スーパーマーケット運営に力を注いだ理由は、「人間の日常生活に欠かせない食料品をも供給できるという新しい機能を持った店舗が必要になる」からであり、生鮮産品に関わり鮮度管理、照度管理、温度管理などに全力を注いできた齋藤さんは、スーパーマーケット+ドラッグストアのYACS(Young&Clean)の運営も始め、24時間営業店舗もオープンさせた。近年、食品の取り扱いが目立ってきたドラッグストアの今日を見れば、齋藤さんの先見性には驚かされるばかりだ。

齋藤さんの業態開発は、アウトドア専門店(フィッシング、カヌー、スキー等々)、介護用品店を付加させたドラッグストア、調剤室併設型店舗、無菌調剤室を導入し高カロリー輸液の調整業務対応店舗、ドライブスルー調剤、さらに高齢者施設の運営、デイサービス(日帰り)といった業態開発にも及んだ。

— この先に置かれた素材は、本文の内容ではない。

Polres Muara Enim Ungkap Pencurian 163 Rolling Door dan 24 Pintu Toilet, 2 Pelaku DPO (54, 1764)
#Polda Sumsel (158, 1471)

「物販が先行したドラッグトア経営は、やがて行きづまるだろう。物販に接客技術を持ったスタッフがいて、常に悩みを抱えて来店する生活者にアドバイスをしなければならない時代が必ず到来する。早急に物販中心の経営形態からウンセリングービスを提供する店へと脱皮しなければならない」と、お会いするたびに話されていた。